**Items from a dataset**

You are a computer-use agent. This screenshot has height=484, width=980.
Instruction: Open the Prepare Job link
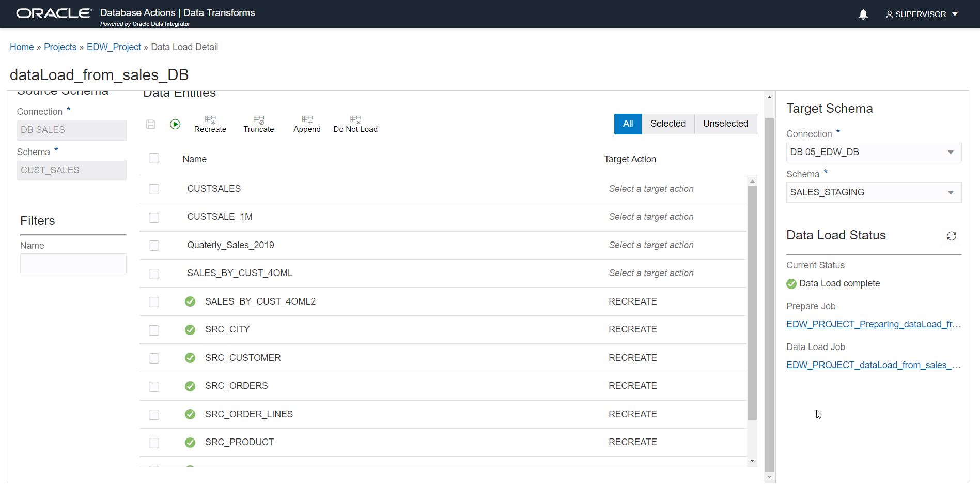(x=873, y=324)
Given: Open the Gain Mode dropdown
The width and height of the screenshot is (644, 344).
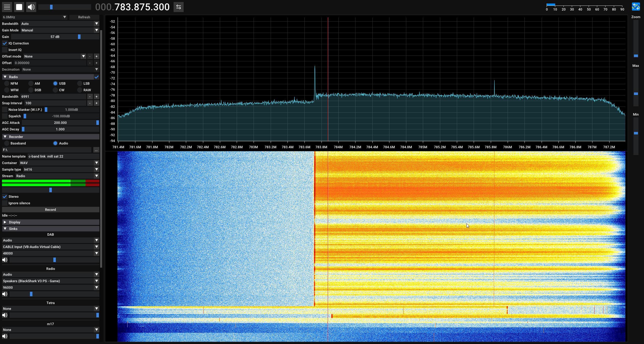Looking at the screenshot, I should [x=60, y=30].
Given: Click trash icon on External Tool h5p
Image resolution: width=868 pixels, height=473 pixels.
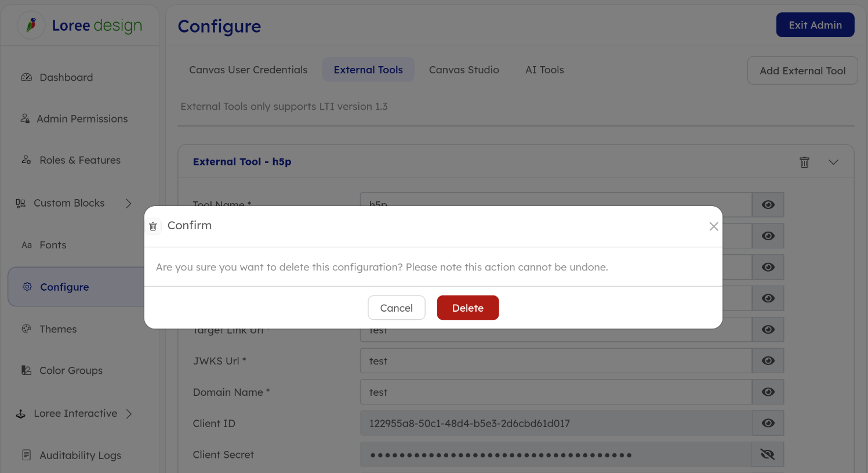Looking at the screenshot, I should 804,162.
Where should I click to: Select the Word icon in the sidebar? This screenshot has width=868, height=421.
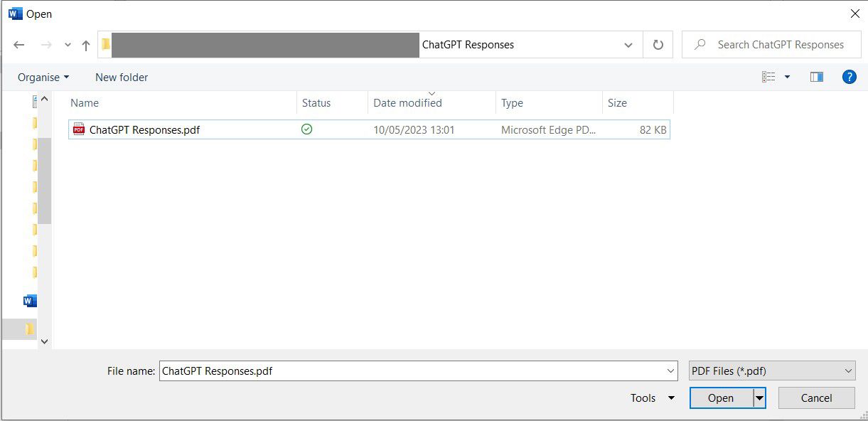coord(29,300)
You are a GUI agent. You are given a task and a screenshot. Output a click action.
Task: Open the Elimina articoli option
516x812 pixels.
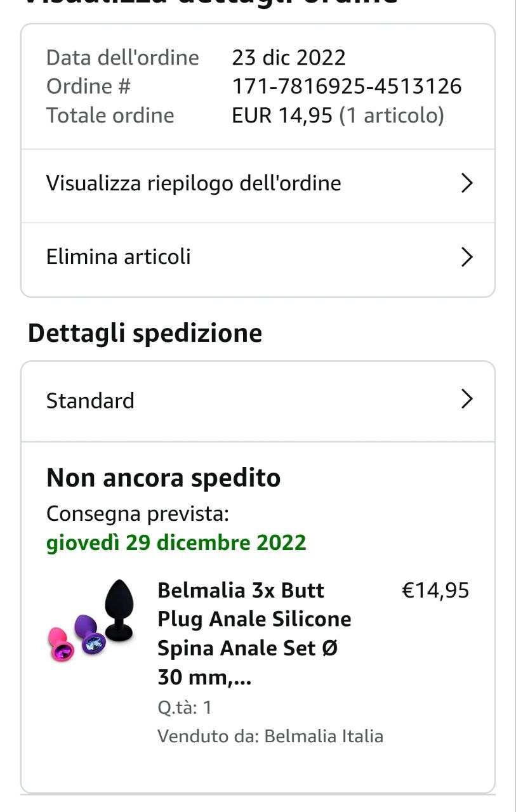pos(119,257)
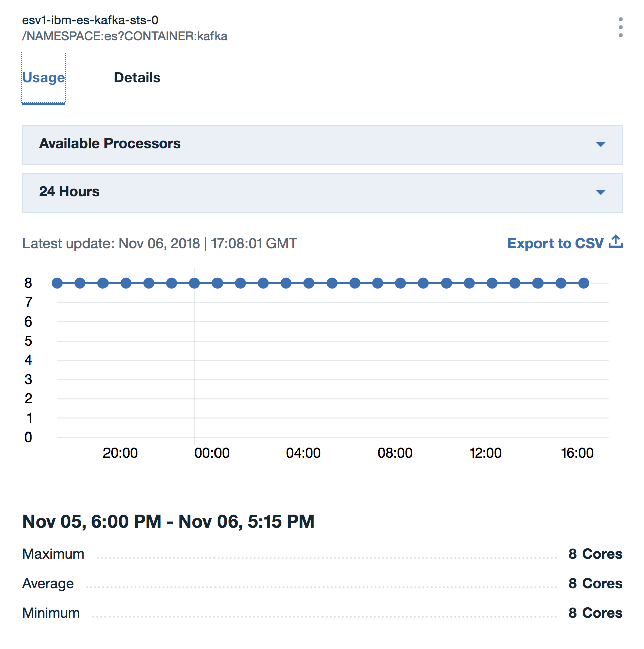The height and width of the screenshot is (649, 644).
Task: Click the Available Processors dropdown arrow
Action: (600, 145)
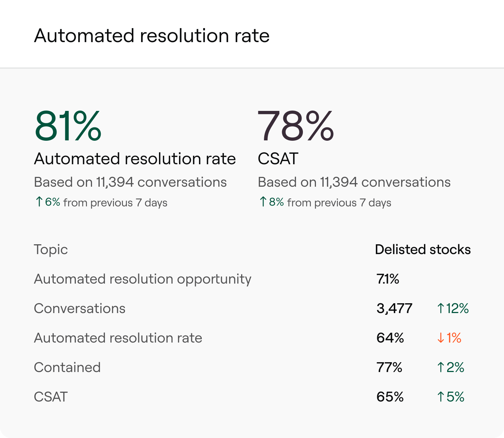The height and width of the screenshot is (438, 504).
Task: Click the 77% contained value
Action: pyautogui.click(x=389, y=367)
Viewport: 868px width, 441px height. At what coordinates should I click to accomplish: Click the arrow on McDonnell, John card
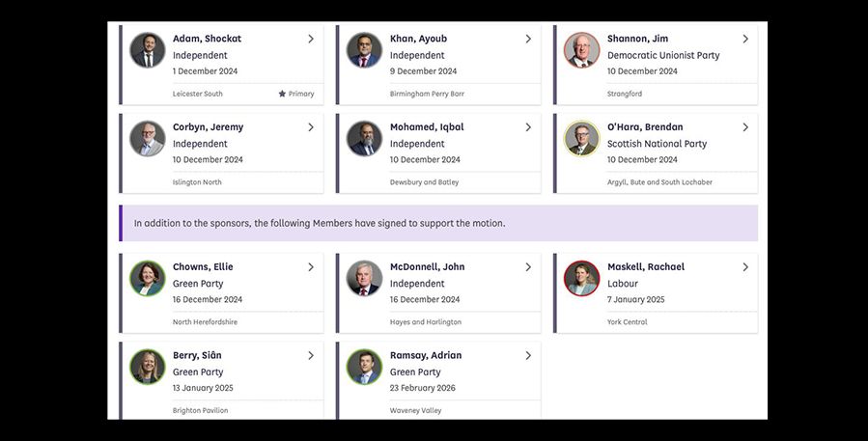point(528,267)
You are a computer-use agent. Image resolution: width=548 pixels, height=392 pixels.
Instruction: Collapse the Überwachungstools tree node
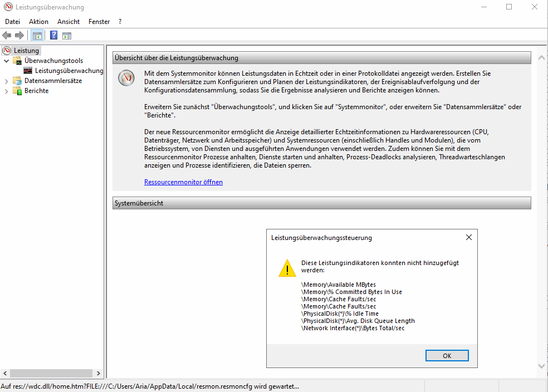[x=7, y=61]
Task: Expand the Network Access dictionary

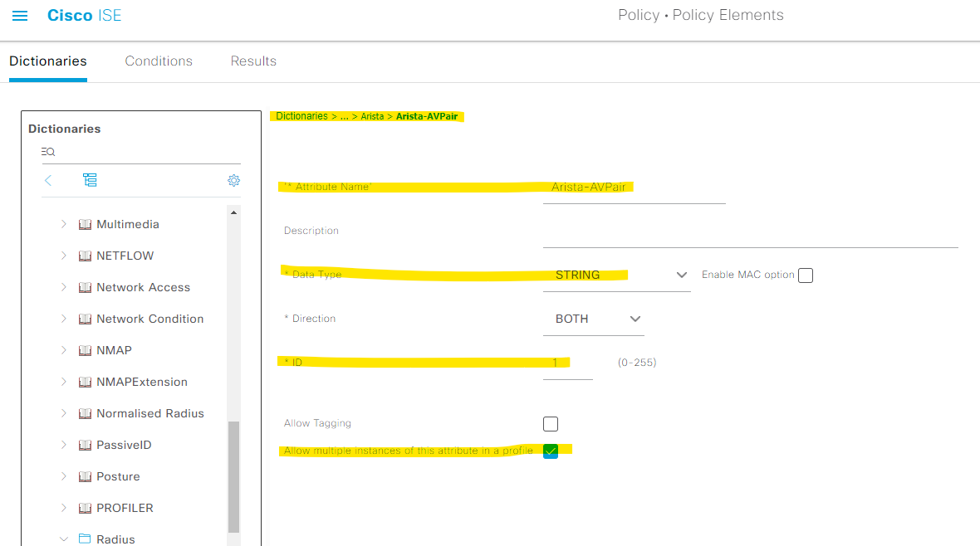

**Assigned task**
Drop the pictures and reproduce the rest of the data above exactly.

**Solution to the exercise**
You are a computer-use agent. This screenshot has height=484, width=980.
Instruction: Open the Prepare Job link
(x=873, y=324)
Given: Open the Gain Mode dropdown
The width and height of the screenshot is (644, 344).
Looking at the screenshot, I should [x=60, y=30].
Given: Click trash icon on External Tool h5p
Image resolution: width=868 pixels, height=473 pixels.
Looking at the screenshot, I should 804,162.
Where should I click to: Select the Word icon in the sidebar? This screenshot has width=868, height=421.
coord(29,300)
You are a GUI agent. You are given a task and a screenshot. Output a click action.
Task: Open the Elimina articoli option
516x812 pixels.
pos(119,257)
The height and width of the screenshot is (649, 644).
Task: Click the Available Processors dropdown arrow
Action: (600, 145)
The height and width of the screenshot is (438, 504).
Task: Click the 77% contained value
Action: pyautogui.click(x=389, y=367)
Viewport: 868px width, 441px height. At what coordinates should I click to accomplish: Click the arrow on McDonnell, John card
point(528,267)
You are a computer-use agent. Image resolution: width=548 pixels, height=392 pixels.
Instruction: Collapse the Überwachungstools tree node
[x=7, y=61]
Task: Expand the Network Access dictionary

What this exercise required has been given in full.